Figure 6. The risk of illness associated with each reference pathogen: (A) Haulover Beach using the INT data for HF183, Gull2 and DogBact MST markers; (B) Crandon Beach assuming a concentration of 25 copies/100 mL for the DogBact MST marker and INT data for HF183 and Gull2 MST markers. The left blue boxplots represent adults, and the right purple boxplots represent children. The dashed red line indicates the U.S. EPA risk threshold of 0.032.
For CPB, when assuming the dog fecal source was present, the relative human health risks were similar to those identified with HB (Figure 6; Supplementary Figures S10, S11; Supplementary Table S4). The risk of illness for norovirus (1.61 × 10−3 for adults and 4.06 × 10−3 for children) was again the reference pathogen with the greatest median risk under the INT data method. However, the median health risks from Campylobacter for dog (2.78 × 10−4 for adults and 6.93 × 10−4 for children) and gulls (5.55 × 10−5 for adults and 1.44 × 10−4 for children) and Salmonella for gulls (2.74 × 10−4 for adults and 7.07 × 10−4 for children) were within the same order of magnitude as the median health risks associated with adenovirus (4.92 × 10−5 for adults and 1.25 × 10−4 for children). For the human reference pathogens, both Salmonella (1.00 × 10−7 for adults and 2.49 × 10−7 for children) and E. coli O157:H7 (1.27 × 10−7 for adults and 3.23 × 10−7 for children) had the lowest median health risks, similar to HB. The risk of illness for each reference pathogen for both the INT and DL methods, and for when the dog fecal source was absent, were all within the same order of magnitude (Figure 6; Supplementary Figures S11–S13; Supplementary Table S4).
3.2.3. Sensitivity analysis
A sensitivity analysis of the human health risks associated with all fecal sources was conducted for the input parameters that were defined by distributions (Supplementary Table S3) using the rank correlation approach (Supplementary Figures S14–S25). Generally, the model was identified to be most sensitive to the concentration of the HF183 marker in seawater. For HB, the QMRA model was also sensitive to the adult and child ingestion rates and the DogBact MST marker concentration in the environment. However, for the CPB models, the Gull2 marker in seawater and adult and child ingestion rates were identified as being the second and third most sensitive parameters. Among all simulations for both beaches, the input parameters describing the concentrations of pathogens and MST markers in different fecal sources (e.g., in human sewage, gull or dog feces) did not appear to have as great of an influence on the risk output. The consistency of HF183 being identified as the most sensitive parameter emphasizes that the sources of the human fecal marker are primary drivers of the GI illness risk from these exposures.
4. Discussion
Minor differences in beach structure, tidal influences, sand composition, and local weather are well documented to potentially impact the microbial landscape beyond the influence of humans (Whitman et al., 2014). When combined with anthropogenic impacts, such as sewer/septic leaks, contaminated storm water runoff, and other sources of land-based pollution, it can be difficult to differentiate the sources that truly represent a public health concern for recreational bathers. While traditional methodologies such as enterococci plate counts serve as the primary method for beach screenings, their limitations are well known. MST allows for a more targeted understanding of the different microbial contaminants reaching coastal sites and beaches, yet it may still be difficult to independently determine potential health risks for bathers, especially since exposure thresholds and beach advisory guidelines have not been established for most MST markers.

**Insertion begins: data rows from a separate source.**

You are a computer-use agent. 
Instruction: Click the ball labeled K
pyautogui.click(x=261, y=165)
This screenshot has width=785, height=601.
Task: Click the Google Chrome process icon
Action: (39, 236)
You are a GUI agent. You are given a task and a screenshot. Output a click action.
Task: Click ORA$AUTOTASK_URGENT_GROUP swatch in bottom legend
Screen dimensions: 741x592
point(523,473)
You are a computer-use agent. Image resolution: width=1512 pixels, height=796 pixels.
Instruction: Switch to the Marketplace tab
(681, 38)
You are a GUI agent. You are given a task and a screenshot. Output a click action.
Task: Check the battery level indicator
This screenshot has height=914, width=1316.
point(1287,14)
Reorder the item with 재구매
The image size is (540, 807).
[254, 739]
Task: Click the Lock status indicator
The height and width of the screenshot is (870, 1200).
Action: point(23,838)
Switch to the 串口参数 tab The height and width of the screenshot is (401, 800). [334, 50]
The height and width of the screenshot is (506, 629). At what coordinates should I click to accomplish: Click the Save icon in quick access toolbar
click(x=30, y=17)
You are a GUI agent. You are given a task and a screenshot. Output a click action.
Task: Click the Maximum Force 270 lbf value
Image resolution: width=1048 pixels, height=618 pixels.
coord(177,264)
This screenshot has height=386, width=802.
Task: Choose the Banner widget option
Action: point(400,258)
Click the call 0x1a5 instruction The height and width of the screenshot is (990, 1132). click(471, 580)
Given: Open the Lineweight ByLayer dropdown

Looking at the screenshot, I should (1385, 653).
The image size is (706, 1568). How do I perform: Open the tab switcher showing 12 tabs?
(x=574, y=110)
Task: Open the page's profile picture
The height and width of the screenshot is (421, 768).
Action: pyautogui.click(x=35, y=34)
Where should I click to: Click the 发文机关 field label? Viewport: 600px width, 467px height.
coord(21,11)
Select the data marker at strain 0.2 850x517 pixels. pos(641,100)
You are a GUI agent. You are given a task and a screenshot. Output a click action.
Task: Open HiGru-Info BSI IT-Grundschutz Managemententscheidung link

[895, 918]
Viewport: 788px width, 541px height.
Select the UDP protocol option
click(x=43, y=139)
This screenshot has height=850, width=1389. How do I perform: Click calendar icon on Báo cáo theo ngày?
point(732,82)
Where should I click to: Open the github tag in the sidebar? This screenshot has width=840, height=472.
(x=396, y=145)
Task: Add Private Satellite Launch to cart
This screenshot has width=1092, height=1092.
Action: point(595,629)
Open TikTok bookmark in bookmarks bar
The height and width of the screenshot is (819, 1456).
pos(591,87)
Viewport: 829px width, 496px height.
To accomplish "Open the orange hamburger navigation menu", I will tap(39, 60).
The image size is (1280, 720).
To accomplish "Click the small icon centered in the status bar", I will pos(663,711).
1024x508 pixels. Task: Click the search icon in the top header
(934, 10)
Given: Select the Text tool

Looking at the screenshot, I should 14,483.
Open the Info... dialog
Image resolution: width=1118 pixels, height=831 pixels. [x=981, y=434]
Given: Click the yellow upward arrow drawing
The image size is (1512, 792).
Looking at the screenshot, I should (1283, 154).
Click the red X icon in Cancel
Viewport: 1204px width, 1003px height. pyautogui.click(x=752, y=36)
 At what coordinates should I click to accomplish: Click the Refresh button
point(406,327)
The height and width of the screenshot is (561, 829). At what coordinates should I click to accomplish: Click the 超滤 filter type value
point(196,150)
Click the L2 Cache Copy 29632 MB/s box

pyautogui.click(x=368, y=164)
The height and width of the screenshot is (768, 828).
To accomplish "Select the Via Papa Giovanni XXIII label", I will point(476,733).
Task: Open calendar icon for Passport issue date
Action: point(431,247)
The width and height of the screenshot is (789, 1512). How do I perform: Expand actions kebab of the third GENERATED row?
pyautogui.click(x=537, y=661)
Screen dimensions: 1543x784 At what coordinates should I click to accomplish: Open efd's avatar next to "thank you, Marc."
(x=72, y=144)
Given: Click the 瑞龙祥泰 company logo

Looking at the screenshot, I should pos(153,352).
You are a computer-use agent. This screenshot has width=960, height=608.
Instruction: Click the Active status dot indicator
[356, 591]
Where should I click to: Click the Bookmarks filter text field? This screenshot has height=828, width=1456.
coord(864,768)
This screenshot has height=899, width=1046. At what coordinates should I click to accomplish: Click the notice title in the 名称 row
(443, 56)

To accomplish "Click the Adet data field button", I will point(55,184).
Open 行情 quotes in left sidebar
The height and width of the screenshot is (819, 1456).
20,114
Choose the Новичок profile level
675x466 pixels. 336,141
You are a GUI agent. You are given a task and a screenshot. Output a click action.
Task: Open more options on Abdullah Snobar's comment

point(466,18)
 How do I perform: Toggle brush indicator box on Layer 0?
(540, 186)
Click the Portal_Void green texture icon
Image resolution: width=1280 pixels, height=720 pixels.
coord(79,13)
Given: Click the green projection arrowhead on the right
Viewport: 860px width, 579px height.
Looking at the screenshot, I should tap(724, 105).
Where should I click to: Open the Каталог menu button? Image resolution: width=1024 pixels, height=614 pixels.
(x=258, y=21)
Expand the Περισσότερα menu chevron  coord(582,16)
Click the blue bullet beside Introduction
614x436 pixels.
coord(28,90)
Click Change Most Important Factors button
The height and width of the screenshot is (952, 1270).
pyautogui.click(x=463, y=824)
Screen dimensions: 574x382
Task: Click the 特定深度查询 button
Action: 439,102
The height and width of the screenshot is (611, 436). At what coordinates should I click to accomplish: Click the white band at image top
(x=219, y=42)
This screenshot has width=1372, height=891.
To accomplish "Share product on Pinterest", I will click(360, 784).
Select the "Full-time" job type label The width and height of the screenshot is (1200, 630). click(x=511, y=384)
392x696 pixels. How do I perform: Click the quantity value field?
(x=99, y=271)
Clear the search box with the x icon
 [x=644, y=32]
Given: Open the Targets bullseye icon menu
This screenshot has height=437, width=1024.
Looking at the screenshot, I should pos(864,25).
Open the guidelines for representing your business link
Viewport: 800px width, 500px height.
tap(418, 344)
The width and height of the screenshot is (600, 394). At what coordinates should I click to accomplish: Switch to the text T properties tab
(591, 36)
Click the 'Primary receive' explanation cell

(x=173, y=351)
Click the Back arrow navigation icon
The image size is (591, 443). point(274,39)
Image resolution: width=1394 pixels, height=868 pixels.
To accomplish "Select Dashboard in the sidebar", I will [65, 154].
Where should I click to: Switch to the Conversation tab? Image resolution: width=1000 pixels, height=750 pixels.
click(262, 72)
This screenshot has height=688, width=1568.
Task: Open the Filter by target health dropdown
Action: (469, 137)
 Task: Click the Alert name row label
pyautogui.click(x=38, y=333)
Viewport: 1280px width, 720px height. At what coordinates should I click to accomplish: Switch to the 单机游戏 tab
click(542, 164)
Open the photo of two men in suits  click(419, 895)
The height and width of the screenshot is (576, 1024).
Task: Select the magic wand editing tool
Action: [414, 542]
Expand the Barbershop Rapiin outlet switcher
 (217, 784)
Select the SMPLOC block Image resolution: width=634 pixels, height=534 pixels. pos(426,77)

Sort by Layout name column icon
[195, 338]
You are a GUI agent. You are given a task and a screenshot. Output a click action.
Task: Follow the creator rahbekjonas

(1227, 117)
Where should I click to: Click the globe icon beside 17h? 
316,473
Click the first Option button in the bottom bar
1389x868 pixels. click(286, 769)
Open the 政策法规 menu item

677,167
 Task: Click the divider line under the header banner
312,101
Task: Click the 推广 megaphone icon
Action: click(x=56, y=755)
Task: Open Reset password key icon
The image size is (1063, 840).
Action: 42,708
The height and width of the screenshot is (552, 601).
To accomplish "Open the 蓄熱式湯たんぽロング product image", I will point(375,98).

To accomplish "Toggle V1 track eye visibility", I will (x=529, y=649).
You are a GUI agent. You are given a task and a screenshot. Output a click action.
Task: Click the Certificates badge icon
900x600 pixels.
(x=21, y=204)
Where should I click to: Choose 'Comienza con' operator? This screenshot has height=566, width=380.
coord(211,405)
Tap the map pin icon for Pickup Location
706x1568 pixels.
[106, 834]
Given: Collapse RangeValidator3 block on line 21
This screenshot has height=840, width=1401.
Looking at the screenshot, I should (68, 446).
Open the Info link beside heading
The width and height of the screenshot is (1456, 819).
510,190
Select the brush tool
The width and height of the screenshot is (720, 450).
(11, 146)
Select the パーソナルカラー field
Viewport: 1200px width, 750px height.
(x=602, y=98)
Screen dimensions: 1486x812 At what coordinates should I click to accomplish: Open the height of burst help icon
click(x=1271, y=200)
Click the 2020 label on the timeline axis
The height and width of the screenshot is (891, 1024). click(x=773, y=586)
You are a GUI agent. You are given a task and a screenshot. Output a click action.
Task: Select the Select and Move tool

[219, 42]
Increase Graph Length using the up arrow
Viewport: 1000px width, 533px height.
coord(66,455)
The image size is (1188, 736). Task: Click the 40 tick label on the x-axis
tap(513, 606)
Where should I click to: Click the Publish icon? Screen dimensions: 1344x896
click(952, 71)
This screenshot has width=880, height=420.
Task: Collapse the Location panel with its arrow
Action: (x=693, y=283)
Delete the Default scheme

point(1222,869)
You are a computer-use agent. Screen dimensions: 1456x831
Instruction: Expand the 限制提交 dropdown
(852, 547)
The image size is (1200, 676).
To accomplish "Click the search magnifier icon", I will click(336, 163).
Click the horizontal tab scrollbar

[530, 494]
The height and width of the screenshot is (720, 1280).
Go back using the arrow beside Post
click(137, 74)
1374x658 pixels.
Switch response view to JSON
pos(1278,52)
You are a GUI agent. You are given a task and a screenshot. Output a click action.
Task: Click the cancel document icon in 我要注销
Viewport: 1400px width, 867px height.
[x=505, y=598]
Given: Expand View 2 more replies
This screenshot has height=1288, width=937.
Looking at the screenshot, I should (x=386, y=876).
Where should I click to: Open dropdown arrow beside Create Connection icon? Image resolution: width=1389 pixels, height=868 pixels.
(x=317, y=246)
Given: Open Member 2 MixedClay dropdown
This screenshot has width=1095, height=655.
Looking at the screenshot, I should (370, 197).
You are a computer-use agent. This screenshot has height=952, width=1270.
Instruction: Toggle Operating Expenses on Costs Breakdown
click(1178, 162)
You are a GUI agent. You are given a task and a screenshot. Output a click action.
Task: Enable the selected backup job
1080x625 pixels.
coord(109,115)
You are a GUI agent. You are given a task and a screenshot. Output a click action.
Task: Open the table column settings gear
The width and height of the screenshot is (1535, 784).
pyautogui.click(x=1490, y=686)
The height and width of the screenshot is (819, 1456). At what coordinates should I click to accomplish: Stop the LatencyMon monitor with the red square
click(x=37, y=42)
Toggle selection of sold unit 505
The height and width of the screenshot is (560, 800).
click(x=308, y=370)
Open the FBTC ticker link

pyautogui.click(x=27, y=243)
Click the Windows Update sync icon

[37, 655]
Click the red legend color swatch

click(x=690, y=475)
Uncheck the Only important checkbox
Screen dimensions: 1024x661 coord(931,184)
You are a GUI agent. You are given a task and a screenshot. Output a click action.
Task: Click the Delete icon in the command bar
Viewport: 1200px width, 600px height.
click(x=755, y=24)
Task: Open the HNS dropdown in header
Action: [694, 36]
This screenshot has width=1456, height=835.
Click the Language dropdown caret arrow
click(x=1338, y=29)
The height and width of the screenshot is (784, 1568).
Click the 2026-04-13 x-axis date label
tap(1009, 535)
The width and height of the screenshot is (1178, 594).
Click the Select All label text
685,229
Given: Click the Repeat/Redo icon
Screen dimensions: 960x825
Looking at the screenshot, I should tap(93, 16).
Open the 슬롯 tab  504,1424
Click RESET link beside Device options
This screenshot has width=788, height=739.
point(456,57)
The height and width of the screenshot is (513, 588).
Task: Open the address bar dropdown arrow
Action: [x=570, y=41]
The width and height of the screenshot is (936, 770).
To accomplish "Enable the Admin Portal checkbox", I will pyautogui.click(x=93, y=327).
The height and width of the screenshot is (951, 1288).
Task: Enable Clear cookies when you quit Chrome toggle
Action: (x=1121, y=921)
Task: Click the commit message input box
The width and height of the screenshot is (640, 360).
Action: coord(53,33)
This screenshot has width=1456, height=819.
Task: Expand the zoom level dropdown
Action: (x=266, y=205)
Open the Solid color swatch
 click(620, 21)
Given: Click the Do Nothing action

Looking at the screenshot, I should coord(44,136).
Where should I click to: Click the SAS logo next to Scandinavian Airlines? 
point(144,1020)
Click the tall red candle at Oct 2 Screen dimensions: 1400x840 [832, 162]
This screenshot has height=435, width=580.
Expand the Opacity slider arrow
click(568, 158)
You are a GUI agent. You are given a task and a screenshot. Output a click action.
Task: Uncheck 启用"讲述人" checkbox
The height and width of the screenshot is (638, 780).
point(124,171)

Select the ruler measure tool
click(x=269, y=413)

The low or absent levels of dog marker observed during this study is not unexpected, as dogs are not permitted on either beach, although there is an established dog run near HB. Water samples from HB had the only detects of DogBact above the LLOQ (3 samples) (see Supplementary material for more details about the LLOQ). The low levels of dog fecal marker observed at HB, despite the close proximity of a dog run, suggests relatively effective enforcement of dog hygiene and cleanup practices at this site.
Based on the QMRA simulations presented in this study, the GI illness risk from swimming or playing in water containing a mixture of human and non-human fecal sources appear to be primarily driven by the human fecal source. However, the estimated median GI health risk for both CPB and HB never exceeded the U.S. EPA risk threshold. Thus, identifying which reference pathogens and fecal sources have the greatest influence on risk is imperative for effective beach management and protecting public health. While the human source did appear to “drive” the overall health risk, both the dog and seagull fecal sources had comparable estimated health risks.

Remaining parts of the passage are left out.